§ **Task requirements**:
From the line containing "雪国観光圏 (236, 2414)" to the final line of the material below, copy each line exactly, including both endpoints, and leave out all other lines.

§ **Input data**:
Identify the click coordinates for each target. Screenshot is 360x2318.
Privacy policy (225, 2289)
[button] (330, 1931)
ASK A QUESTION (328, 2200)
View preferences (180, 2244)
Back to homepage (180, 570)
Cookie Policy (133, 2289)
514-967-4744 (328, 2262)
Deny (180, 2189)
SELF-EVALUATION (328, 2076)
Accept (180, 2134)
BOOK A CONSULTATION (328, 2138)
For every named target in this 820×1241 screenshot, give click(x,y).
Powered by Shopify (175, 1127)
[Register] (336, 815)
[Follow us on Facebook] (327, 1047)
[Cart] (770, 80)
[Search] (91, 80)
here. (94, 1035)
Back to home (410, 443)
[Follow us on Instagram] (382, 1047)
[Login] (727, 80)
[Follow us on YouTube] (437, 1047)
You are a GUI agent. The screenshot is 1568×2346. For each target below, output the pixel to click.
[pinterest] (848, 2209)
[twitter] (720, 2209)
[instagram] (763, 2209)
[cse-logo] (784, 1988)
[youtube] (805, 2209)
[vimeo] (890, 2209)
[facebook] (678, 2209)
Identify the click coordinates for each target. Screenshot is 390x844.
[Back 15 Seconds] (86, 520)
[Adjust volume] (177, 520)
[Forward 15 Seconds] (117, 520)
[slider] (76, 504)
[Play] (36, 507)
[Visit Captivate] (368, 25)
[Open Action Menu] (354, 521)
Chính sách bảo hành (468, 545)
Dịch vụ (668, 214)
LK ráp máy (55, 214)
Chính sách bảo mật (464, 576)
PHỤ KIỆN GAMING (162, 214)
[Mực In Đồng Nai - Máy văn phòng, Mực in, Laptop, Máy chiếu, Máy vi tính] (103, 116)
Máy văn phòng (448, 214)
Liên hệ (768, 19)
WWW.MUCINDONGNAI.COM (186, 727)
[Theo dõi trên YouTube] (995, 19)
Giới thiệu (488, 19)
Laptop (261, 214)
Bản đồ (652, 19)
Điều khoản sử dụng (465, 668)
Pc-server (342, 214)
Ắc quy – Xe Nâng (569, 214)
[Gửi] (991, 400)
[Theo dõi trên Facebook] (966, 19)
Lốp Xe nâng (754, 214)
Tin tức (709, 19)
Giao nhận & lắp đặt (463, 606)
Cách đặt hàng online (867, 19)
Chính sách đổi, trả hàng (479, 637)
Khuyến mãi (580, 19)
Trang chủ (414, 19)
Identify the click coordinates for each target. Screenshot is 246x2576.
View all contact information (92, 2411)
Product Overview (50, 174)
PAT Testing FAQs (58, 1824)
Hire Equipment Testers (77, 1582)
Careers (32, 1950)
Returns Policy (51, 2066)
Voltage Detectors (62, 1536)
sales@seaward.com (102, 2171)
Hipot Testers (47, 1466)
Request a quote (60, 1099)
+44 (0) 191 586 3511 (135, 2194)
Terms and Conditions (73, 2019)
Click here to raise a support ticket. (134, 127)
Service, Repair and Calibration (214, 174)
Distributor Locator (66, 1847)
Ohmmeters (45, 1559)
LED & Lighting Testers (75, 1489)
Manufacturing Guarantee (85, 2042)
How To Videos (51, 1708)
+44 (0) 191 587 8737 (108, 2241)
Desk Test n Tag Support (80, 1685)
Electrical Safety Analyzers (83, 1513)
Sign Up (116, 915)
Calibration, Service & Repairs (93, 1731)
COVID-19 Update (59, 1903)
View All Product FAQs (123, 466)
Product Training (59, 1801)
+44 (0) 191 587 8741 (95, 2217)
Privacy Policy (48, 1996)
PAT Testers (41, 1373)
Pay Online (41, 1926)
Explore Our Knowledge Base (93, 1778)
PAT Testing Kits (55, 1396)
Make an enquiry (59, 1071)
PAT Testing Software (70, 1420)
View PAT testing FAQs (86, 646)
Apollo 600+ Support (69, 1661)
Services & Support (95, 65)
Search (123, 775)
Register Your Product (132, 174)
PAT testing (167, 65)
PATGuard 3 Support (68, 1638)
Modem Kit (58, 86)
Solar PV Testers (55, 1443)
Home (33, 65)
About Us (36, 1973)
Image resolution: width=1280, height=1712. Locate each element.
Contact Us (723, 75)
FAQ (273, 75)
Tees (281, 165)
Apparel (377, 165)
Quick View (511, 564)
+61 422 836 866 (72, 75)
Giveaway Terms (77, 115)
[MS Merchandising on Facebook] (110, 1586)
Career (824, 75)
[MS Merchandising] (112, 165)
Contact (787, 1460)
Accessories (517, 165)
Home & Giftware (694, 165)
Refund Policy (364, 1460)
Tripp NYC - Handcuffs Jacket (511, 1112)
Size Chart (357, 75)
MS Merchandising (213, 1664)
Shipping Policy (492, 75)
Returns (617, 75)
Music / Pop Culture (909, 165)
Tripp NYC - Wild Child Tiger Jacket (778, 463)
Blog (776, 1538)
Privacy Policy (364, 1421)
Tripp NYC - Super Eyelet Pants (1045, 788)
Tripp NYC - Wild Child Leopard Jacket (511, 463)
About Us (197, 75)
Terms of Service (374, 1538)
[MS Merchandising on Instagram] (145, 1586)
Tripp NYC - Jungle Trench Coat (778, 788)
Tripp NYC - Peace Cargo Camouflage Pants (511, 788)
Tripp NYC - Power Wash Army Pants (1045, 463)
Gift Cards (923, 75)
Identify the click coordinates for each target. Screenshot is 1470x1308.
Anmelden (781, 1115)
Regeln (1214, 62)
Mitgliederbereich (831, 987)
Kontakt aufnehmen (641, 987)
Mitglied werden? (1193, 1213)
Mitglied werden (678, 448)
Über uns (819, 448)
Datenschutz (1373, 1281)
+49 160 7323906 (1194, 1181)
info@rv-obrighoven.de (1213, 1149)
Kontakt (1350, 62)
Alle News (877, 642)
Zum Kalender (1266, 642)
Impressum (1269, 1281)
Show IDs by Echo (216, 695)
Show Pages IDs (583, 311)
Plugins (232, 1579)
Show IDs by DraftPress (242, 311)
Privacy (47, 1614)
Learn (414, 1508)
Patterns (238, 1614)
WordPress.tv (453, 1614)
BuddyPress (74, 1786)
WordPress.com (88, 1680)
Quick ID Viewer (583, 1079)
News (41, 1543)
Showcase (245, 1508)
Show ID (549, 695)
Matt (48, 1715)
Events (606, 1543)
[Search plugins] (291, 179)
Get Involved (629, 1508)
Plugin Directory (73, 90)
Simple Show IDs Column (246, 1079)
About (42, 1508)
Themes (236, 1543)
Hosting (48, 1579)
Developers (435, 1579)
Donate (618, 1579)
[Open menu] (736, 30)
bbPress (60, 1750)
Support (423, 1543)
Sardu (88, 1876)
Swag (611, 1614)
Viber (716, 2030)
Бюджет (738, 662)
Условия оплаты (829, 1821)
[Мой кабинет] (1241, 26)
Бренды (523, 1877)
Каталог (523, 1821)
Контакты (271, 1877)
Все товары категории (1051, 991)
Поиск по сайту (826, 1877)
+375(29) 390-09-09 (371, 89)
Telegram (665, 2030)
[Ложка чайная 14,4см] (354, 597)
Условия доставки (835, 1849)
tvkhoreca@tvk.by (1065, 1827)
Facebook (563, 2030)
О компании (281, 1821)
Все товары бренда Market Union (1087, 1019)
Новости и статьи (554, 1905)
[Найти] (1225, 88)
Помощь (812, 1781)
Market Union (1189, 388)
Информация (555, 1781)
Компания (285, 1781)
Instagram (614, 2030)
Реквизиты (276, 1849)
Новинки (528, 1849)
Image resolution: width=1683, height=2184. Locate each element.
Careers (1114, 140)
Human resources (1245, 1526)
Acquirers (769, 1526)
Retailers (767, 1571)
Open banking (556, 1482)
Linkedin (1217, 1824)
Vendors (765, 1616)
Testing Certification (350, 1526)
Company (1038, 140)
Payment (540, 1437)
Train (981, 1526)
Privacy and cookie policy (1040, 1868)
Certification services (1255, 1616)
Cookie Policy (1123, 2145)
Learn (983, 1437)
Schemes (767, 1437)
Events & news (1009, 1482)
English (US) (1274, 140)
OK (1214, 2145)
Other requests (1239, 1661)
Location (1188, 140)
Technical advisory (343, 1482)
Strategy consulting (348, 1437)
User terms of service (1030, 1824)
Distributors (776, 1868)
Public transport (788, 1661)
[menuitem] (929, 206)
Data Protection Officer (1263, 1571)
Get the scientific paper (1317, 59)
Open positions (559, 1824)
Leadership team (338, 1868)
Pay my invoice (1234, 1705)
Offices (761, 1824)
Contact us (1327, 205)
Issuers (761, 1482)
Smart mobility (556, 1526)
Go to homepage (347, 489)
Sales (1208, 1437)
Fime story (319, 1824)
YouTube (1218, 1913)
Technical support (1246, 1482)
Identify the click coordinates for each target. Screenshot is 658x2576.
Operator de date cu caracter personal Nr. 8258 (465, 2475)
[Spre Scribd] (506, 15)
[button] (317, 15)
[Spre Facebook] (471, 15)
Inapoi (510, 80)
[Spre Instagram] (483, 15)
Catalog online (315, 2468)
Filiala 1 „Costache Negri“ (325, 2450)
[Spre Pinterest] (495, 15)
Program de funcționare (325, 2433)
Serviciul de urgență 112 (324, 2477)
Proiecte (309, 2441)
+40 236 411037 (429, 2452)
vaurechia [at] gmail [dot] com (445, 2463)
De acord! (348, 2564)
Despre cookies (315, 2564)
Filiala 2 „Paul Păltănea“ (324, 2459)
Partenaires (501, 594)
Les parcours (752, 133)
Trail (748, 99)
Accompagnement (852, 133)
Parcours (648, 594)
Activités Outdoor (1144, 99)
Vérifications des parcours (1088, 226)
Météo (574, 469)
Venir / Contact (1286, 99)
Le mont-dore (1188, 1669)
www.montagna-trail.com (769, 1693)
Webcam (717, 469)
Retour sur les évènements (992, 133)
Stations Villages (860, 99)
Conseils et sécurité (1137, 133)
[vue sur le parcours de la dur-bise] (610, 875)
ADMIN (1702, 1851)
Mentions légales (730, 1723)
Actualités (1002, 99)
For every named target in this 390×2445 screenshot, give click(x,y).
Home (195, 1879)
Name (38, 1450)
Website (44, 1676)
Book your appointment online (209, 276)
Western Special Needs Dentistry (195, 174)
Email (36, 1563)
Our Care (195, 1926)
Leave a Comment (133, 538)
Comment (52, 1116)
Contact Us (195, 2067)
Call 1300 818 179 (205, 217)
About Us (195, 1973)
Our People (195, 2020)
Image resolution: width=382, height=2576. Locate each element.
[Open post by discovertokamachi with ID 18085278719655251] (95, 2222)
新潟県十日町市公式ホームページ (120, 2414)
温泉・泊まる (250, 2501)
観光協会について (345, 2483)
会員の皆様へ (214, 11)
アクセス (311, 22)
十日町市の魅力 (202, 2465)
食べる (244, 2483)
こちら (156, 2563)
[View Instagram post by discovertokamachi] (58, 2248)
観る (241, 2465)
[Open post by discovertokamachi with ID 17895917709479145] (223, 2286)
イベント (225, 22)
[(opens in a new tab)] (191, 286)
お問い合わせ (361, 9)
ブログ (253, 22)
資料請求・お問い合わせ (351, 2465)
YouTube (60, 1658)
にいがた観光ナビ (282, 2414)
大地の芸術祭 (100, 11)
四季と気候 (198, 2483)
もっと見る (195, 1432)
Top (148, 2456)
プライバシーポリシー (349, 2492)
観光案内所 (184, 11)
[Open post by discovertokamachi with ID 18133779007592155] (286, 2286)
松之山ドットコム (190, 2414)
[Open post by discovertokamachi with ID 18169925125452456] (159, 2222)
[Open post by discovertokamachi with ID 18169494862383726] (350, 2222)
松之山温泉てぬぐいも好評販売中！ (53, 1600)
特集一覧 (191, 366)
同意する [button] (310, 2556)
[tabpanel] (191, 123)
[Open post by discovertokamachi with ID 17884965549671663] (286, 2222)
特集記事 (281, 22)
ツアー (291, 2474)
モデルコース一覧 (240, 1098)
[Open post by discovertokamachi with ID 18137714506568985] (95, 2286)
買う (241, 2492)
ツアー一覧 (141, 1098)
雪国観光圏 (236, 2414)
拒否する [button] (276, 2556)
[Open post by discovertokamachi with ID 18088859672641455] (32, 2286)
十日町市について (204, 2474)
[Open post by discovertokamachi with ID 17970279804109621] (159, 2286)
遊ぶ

§ **Solution**:
雪国観光圏 (236, 2414)
拒否する [button] (276, 2556)
[Open post by discovertokamachi with ID 18088859672641455] (32, 2286)
十日町市について (204, 2474)
[Open post by discovertokamachi with ID 17970279804109621] (159, 2286)
遊ぶ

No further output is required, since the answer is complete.